Given problem =
Put each line of the records, from the first line through the line containing "tap(315, 87)", into a JSON list of strings, one string per line. Leave out any blank lines.

Records in a dataset:
------------------------
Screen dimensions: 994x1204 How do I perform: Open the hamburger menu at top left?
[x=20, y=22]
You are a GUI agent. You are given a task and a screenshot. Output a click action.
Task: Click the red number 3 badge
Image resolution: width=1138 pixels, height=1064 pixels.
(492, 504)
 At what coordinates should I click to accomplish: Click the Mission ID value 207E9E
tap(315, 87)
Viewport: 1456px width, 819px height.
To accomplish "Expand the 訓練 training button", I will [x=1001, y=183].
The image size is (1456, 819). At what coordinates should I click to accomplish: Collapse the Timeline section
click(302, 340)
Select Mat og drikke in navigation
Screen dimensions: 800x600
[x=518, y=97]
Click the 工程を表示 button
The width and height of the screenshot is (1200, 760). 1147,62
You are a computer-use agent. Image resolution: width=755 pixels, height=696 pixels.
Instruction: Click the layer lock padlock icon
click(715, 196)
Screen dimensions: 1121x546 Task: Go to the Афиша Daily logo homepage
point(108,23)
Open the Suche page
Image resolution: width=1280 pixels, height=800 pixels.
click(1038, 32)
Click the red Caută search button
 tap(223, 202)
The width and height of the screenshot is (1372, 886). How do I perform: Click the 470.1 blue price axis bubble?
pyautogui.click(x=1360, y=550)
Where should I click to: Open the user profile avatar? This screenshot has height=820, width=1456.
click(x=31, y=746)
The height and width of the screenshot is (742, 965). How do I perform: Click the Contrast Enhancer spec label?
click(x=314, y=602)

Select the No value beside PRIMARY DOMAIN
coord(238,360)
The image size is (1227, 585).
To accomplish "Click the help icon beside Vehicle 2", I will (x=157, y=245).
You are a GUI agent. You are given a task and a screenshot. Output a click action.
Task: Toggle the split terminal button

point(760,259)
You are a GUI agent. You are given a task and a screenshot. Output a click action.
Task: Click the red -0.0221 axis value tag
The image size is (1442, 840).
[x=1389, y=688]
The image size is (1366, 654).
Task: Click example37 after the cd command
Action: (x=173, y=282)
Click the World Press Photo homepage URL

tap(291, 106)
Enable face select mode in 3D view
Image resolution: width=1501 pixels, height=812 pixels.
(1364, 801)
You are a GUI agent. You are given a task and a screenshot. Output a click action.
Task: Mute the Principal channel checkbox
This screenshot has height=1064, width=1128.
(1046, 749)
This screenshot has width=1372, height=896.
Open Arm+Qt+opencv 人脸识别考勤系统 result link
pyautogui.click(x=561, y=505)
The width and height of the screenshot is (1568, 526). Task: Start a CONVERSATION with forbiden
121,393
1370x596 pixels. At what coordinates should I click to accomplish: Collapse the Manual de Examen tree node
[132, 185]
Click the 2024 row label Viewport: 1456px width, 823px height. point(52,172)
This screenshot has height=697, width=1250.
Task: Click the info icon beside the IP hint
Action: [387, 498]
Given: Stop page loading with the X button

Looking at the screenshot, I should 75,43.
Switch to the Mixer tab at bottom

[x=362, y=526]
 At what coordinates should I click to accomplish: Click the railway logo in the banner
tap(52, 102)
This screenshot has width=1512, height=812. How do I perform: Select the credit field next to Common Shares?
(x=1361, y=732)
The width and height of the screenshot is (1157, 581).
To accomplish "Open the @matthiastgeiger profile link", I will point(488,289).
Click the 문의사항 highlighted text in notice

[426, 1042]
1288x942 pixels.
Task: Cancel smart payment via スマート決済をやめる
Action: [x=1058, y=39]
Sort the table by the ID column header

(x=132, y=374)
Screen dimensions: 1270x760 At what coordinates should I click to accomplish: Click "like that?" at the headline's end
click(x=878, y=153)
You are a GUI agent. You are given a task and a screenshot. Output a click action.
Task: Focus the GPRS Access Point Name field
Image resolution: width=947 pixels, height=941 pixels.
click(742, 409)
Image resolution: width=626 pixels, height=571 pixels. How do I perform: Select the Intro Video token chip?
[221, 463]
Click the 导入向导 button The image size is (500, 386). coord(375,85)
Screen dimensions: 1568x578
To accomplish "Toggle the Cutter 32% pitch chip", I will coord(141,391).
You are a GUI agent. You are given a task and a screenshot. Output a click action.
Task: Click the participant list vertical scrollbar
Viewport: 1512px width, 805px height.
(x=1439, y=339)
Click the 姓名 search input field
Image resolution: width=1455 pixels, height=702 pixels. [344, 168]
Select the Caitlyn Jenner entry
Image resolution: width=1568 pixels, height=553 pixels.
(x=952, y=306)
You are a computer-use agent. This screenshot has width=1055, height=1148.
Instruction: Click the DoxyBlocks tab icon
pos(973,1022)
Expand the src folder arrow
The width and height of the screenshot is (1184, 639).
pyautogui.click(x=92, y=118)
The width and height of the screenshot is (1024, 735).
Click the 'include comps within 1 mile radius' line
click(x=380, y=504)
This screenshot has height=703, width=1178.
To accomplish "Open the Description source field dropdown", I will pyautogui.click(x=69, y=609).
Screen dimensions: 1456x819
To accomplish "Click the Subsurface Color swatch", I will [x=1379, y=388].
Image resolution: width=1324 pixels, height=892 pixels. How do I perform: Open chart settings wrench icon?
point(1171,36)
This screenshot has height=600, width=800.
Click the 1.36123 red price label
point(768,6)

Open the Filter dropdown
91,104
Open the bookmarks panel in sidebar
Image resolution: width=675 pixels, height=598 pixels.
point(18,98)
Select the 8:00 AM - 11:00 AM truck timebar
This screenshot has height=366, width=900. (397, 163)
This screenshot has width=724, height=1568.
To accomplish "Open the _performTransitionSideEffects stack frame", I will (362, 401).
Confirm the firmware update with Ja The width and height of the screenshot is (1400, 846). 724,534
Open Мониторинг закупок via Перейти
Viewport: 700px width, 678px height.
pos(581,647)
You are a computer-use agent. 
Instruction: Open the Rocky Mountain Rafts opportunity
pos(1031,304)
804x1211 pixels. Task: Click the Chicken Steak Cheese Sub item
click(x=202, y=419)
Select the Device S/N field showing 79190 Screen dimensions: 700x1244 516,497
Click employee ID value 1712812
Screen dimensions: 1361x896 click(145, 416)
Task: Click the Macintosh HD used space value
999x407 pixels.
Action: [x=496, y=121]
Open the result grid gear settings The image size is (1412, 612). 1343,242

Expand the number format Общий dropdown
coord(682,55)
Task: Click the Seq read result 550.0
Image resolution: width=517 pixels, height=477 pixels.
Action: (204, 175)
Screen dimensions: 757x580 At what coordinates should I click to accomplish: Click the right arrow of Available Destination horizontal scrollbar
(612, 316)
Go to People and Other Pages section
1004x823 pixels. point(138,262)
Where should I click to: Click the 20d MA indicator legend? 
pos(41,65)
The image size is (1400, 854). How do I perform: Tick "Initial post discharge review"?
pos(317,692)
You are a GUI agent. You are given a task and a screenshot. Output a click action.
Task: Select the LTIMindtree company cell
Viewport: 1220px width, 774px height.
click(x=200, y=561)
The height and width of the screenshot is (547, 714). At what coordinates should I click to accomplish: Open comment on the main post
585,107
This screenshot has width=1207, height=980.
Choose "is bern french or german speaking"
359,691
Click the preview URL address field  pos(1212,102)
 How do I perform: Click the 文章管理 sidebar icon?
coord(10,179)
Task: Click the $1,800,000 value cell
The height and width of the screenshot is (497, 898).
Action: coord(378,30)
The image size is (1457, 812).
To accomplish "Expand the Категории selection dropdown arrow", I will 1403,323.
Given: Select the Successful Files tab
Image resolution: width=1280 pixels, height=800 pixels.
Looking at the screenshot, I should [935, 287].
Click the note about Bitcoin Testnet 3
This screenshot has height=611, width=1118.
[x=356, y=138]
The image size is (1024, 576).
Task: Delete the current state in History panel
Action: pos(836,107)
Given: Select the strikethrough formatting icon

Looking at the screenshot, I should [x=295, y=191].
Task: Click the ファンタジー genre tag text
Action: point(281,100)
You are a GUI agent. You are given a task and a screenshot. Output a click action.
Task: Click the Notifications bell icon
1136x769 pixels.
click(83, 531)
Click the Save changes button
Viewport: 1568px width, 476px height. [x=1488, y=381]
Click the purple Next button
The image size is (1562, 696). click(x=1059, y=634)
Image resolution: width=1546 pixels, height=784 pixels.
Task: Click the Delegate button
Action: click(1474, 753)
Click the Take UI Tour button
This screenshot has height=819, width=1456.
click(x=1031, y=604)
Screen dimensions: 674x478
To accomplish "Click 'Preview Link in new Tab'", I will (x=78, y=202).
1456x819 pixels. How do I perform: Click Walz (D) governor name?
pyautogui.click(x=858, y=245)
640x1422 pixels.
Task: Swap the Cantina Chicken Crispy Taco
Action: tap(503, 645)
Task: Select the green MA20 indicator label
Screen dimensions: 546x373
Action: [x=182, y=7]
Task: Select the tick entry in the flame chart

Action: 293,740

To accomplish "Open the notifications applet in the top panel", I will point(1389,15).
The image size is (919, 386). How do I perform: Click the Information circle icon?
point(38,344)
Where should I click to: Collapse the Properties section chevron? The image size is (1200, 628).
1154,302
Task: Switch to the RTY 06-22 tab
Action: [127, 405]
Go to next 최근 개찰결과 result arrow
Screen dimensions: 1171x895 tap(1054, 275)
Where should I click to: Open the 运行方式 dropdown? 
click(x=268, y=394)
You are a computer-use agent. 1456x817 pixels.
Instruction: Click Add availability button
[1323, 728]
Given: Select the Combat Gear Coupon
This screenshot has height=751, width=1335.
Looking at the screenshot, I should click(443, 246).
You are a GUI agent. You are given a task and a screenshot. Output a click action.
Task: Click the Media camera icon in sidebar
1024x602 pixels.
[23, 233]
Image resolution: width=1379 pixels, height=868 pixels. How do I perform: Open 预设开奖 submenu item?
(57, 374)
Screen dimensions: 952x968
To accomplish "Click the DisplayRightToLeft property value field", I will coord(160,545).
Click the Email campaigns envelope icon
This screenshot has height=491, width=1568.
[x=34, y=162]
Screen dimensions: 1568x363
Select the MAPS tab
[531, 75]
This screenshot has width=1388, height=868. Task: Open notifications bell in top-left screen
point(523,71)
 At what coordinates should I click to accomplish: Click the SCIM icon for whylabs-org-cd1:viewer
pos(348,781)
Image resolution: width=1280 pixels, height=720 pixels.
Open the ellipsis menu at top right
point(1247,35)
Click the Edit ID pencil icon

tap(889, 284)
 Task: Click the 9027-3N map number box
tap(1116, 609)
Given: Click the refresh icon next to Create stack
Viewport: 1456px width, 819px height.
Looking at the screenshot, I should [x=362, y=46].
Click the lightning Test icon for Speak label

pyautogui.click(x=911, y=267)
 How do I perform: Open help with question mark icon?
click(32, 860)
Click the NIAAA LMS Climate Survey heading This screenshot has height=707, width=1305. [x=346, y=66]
------------------------
Response =
[
  "Screen dimensions: 994x1204 How do I perform: Open the hamburger menu at top left?",
  "[x=20, y=22]",
  "You are a GUI agent. You are given a task and a screenshot. Output a click action.",
  "Task: Click the red number 3 badge",
  "Image resolution: width=1138 pixels, height=1064 pixels.",
  "(492, 504)",
  " At what coordinates should I click to accomplish: Click the Mission ID value 207E9E",
  "tap(315, 87)"
]